DATASET CONTENT →
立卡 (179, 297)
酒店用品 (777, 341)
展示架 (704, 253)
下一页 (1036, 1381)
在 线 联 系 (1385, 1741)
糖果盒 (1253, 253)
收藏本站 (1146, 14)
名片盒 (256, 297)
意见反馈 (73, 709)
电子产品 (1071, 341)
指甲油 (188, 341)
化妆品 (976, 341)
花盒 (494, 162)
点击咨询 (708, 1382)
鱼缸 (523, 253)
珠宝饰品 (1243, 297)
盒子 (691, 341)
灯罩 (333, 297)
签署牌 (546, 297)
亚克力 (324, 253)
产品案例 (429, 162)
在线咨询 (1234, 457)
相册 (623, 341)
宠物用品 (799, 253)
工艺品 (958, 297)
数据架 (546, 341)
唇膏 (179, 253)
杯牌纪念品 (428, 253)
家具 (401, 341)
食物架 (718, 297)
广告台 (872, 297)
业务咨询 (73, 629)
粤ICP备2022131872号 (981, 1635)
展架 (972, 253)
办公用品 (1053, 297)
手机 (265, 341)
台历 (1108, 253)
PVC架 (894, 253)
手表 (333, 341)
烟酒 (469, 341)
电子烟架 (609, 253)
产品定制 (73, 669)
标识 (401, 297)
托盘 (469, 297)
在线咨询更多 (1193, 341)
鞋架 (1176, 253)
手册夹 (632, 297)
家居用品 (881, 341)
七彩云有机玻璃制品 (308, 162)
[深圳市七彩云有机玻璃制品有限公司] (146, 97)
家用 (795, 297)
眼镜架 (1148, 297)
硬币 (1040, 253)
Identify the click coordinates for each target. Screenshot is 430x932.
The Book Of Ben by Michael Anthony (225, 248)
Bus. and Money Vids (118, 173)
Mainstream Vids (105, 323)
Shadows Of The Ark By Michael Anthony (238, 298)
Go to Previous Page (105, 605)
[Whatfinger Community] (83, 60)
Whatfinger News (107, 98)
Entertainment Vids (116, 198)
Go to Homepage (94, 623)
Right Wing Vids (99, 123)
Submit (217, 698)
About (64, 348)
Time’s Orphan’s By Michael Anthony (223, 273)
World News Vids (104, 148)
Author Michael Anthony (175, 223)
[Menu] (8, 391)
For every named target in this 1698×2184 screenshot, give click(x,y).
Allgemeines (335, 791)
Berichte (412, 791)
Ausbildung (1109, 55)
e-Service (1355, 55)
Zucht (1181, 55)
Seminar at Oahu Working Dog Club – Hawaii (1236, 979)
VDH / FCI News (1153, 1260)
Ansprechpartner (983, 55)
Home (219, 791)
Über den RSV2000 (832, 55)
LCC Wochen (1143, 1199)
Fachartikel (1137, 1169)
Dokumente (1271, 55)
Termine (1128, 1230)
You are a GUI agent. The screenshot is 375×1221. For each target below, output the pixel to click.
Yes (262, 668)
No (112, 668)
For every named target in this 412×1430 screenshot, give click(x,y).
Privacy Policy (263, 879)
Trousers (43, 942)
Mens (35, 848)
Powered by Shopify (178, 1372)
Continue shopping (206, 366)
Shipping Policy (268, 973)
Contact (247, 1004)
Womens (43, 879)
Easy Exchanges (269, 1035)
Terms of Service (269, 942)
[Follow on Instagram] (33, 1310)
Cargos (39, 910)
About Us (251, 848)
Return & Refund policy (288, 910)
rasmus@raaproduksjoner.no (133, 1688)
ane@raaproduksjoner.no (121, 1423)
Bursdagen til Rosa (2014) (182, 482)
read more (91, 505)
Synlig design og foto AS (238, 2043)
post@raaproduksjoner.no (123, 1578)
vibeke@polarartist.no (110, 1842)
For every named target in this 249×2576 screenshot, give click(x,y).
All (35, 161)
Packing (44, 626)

WHAT IS BEING ASKED → Retype every record above exactly as it appears.

RESULT OF THE EXERCISE →
立卡 (179, 297)
酒店用品 (777, 341)
展示架 (704, 253)
下一页 (1036, 1381)
在 线 联 系 (1385, 1741)
糖果盒 (1253, 253)
收藏本站 (1146, 14)
名片盒 (256, 297)
意见反馈 (73, 709)
电子产品 (1071, 341)
指甲油 (188, 341)
化妆品 (976, 341)
花盒 (494, 162)
点击咨询 (708, 1382)
鱼缸 (523, 253)
珠宝饰品 (1243, 297)
盒子 (691, 341)
灯罩 (333, 297)
签署牌 (546, 297)
亚克力 (324, 253)
产品案例 (429, 162)
在线咨询 (1234, 457)
相册 (623, 341)
宠物用品 (799, 253)
工艺品 (958, 297)
数据架 (546, 341)
唇膏 (179, 253)
杯牌纪念品 (428, 253)
家具 (401, 341)
食物架 (718, 297)
广告台 (872, 297)
业务咨询 (73, 629)
粤ICP备2022131872号 (981, 1635)
展架 (972, 253)
办公用品 (1053, 297)
手机 (265, 341)
台历 (1108, 253)
PVC架 (894, 253)
手表 (333, 341)
烟酒 (469, 341)
电子烟架 (609, 253)
产品定制 (73, 669)
标识 (401, 297)
托盘 (469, 297)
在线咨询更多 (1193, 341)
鞋架 (1176, 253)
手册夹 (632, 297)
家居用品 (881, 341)
七彩云有机玻璃制品 (308, 162)
[深圳市七彩云有机玻璃制品有限公司] (146, 97)
家用 (795, 297)
眼镜架 (1148, 297)
硬币 (1040, 253)
Identify the click coordinates for each target. Screenshot is 430x932.
The Book Of Ben by Michael Anthony (225, 248)
Bus. and Money Vids (118, 173)
Mainstream Vids (105, 323)
Shadows Of The Ark By Michael Anthony (238, 298)
Go to Previous Page (105, 605)
[Whatfinger Community] (83, 60)
Whatfinger News (107, 98)
Entertainment Vids (116, 198)
Go to Homepage (94, 623)
Right Wing Vids (99, 123)
Submit (217, 698)
About (64, 348)
Time’s Orphan’s By Michael Anthony (223, 273)
World News Vids (104, 148)
Author Michael Anthony (175, 223)
[Menu] (8, 391)
For every named target in this 1698×2184 screenshot, give click(x,y).
Allgemeines (335, 791)
Berichte (412, 791)
Ausbildung (1109, 55)
e-Service (1355, 55)
Zucht (1181, 55)
Seminar at Oahu Working Dog Club – Hawaii (1236, 979)
VDH / FCI News (1153, 1260)
Ansprechpartner (983, 55)
Home (219, 791)
Über den RSV2000 (832, 55)
LCC Wochen (1143, 1199)
Fachartikel (1137, 1169)
Dokumente (1271, 55)
Termine (1128, 1230)
You are a GUI agent. The screenshot is 375×1221. For each target below, output the pixel to click.
Yes (262, 668)
No (112, 668)
For every named target in this 412×1430 screenshot, give click(x,y).
Privacy Policy (263, 879)
Trousers (43, 942)
Mens (35, 848)
Powered by Shopify (178, 1372)
Continue shopping (206, 366)
Shipping Policy (268, 973)
Contact (247, 1004)
Womens (43, 879)
Easy Exchanges (269, 1035)
Terms of Service (269, 942)
[Follow on Instagram] (33, 1310)
Cargos (39, 910)
About Us (251, 848)
Return & Refund policy (288, 910)
rasmus@raaproduksjoner.no (133, 1688)
ane@raaproduksjoner.no (121, 1423)
Bursdagen til Rosa (2014) (182, 482)
read more (91, 505)
Synlig design og foto AS (238, 2043)
post@raaproduksjoner.no (123, 1578)
vibeke@polarartist.no (110, 1842)
For every named target in this 249×2576 screenshot, give click(x,y).
All (35, 161)
Packing (44, 626)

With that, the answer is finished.